The abundance, diversity and metabolic activity of the intestinal microbiota play an important role in maintaining homeostasis in a healthy organism. Microbial intestinal disorders affect the pathogenesis of allergic diseases, including asthma, FA, and AD, through an aberrant immune response [39].
The investigation of the microbiota composition in three distinct participant groups, employing multiple statistical analysis methods, revealed significant dissimilarities in the taxonomic composition of the intestinal microbiota among all groups when compared to one another. It was found that the gut microbiome of children with FA and children with AD is characterized by a large number of bacterial families associated with inflammatory potential and a generally low diversity of intestinal microbiota. This is indicated by the abundance of representatives of the family Pasteurellaceae and a decrease in the relative number of representatives of the family Barnesiellaceae in the AD and FA groups relative to the control group.

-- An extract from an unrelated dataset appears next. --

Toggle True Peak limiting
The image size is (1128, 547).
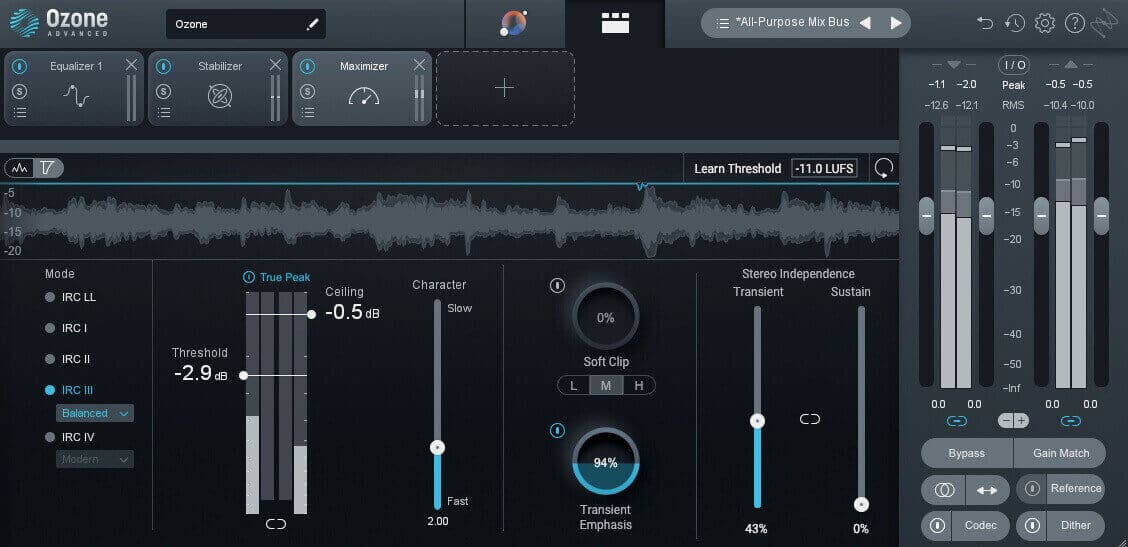pyautogui.click(x=249, y=277)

At the same time, there is an increase in the representation of the family Erysipelotrichaceae when comparing the FA group with both the AD group and the control group. In the FA group, there was a decrease in the relative number of representatives of Desulfovibrionaceae and enrichment of the families Ruminococcaceae and Bifidobacteriaceae relative to the control group. In addition, when comparing FA with AD groups, it was revealed that the number of representatives of such families as Erysipelotrichaceae, Ruminococcaceae and Sutterellaceae prevailed in the group of children with food allergies. We also noted that the Ruminococcaceae and Sutterellaceae families were the most dependent on serum IgE levels.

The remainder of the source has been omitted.